Analysis - The global media landscape may be in for a major shake-up in the wake of the approval of a mega-merger between telecoms giant AT&T and media firm Time Warner.
US government regulators tried to block the US$85 billion (NZ$120bn) deal, arguing the merger would reduce competition in pay TV and lead to higher prices for consumers.
However, the Federal Court rejected those arguments and approved the deal without conditions.
The deal is what is known as a vertically integrated merger: a joining of two companies that do not directly compete with each other.
It will bring together AT&T's significant wireless, satellite television and internet business with Time Warner's media properties, which include HBO and CNN.
It was similar to last year's failed bid by New Zealand pay-TV operator Sky Television and telecommunciations company Vodafone to merge, which was blocked by the Commerce Commission.
The judge advised the US regulators that their arguments were so weak that they should not even bother to appeal, although several legal experts believe the ruling is so significant it will not go unchallenged.
The case comes as the growth of online firms like Amazon and Netflix have scrambled traditional lines of competition, spurring consolidation and prompting concerns about monopolies.
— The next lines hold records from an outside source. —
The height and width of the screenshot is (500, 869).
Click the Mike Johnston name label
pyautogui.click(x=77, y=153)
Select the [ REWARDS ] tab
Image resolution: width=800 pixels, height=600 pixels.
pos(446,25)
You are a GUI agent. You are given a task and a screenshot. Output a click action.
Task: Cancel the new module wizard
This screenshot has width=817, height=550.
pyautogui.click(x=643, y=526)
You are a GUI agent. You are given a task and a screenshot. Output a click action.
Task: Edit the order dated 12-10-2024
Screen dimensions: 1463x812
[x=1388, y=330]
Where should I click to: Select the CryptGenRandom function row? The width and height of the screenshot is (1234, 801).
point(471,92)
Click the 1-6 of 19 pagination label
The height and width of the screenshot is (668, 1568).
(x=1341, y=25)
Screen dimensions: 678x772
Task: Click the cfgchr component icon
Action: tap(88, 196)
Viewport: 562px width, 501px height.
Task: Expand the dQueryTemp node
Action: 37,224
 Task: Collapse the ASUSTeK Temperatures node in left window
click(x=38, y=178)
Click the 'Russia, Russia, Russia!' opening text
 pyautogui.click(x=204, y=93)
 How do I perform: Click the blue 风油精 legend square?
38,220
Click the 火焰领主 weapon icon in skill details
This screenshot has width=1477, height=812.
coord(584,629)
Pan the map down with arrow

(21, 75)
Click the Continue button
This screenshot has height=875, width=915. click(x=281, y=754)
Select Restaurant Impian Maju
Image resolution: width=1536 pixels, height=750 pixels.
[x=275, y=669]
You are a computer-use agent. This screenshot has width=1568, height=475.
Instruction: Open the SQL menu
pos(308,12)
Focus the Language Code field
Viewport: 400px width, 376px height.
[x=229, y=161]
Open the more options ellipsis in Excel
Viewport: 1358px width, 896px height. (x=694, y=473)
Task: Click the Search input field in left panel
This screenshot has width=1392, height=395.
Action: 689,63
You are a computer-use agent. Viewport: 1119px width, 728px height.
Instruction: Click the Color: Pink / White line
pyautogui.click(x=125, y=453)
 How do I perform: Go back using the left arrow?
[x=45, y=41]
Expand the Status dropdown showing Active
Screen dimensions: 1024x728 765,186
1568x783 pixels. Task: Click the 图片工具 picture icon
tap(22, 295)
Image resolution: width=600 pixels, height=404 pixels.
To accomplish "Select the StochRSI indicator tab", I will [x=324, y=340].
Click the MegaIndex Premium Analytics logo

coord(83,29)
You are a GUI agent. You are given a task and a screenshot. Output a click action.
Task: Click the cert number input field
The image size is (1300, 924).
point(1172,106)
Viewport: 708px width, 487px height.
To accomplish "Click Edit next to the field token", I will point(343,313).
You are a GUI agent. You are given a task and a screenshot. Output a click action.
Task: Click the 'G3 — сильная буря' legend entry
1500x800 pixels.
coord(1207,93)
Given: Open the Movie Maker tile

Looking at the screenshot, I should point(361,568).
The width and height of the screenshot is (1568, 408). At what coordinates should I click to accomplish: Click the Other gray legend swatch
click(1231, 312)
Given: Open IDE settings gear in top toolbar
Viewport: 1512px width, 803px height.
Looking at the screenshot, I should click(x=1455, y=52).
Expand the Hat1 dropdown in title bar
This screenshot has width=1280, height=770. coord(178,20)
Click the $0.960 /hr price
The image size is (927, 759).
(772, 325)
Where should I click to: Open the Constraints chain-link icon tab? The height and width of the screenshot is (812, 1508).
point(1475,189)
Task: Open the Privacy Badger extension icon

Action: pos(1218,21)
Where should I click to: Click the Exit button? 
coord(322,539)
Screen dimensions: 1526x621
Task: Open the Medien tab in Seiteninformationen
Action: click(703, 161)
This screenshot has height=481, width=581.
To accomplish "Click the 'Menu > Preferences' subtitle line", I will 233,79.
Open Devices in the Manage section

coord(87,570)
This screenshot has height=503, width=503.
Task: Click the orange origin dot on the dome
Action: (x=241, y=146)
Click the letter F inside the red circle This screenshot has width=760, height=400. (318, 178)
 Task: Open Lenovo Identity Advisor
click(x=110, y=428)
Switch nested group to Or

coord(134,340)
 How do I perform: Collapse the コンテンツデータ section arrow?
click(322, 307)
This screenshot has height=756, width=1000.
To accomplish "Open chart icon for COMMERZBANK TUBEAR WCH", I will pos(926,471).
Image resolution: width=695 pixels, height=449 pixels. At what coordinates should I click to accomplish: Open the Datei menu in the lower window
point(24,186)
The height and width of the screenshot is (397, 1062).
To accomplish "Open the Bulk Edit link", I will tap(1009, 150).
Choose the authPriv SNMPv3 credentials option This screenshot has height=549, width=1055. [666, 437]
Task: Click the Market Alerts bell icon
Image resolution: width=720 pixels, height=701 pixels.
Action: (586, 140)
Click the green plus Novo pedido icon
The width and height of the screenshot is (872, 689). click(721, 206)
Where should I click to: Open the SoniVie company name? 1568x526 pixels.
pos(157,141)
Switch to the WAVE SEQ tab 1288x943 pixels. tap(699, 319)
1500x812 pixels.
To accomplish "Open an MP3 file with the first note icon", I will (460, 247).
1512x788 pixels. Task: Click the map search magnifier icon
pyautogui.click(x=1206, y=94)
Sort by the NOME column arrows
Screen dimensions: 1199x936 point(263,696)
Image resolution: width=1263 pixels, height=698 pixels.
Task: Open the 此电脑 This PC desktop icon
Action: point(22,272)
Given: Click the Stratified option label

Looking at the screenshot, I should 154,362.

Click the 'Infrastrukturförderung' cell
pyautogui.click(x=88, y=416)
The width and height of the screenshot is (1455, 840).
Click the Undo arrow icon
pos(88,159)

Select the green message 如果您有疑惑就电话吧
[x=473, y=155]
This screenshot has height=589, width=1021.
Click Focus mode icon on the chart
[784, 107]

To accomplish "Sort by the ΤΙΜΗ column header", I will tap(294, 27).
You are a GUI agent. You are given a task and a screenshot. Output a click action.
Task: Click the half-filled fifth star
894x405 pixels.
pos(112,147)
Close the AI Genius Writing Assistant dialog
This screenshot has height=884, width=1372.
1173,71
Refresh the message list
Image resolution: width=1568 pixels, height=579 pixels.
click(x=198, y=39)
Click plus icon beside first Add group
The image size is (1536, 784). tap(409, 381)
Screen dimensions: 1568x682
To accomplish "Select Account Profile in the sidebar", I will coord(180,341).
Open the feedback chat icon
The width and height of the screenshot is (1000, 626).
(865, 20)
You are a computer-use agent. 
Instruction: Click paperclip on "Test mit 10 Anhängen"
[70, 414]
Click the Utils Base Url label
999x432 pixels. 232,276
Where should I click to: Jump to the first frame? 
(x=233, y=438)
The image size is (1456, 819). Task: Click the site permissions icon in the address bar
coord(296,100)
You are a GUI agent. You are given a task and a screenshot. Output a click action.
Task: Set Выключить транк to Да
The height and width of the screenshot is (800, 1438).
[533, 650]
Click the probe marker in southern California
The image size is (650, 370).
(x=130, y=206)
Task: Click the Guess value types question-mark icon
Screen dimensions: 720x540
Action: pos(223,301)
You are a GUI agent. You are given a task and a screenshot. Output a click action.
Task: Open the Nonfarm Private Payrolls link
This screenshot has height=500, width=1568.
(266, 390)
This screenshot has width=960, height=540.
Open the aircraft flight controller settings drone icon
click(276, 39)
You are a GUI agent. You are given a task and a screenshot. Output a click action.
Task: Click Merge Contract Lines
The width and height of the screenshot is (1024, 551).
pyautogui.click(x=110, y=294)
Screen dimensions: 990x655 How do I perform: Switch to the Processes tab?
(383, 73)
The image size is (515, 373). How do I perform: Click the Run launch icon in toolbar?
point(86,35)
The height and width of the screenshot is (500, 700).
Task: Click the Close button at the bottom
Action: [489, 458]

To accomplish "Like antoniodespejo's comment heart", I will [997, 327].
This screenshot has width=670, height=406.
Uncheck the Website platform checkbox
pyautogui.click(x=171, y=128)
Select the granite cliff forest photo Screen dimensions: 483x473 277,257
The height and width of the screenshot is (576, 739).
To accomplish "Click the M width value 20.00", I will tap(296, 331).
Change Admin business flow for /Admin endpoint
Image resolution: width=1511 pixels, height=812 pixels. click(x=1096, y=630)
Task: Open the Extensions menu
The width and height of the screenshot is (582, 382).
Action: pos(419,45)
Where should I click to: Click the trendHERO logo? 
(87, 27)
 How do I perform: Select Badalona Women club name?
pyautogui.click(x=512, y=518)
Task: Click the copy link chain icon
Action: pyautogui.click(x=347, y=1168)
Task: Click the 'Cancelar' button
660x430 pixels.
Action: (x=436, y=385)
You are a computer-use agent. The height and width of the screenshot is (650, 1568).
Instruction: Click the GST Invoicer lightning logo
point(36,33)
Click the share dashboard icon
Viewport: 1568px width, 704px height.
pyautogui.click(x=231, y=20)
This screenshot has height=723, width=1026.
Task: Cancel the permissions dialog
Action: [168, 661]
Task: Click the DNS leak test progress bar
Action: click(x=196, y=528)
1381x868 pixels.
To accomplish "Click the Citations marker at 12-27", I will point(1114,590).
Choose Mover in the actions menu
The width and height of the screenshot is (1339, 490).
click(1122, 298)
But regardless of that outcome the decision is being seen as a green light for other big deals, which have been sitting in the wings waiting for the ruling.
Mobile company Comcast is expected to be in quick with a bid for 21st Century Fox assets, including its stake in Britain's Sky, in a challenge to a deal announced between Fox and Disney last year.
The gates are expected to open, with US telecom companies such as Verizon, Sprint and T-Mobile looking to snaffle up media concerns such as Viacom, Discovery, and CBS - all familiar names on New Zealand screens.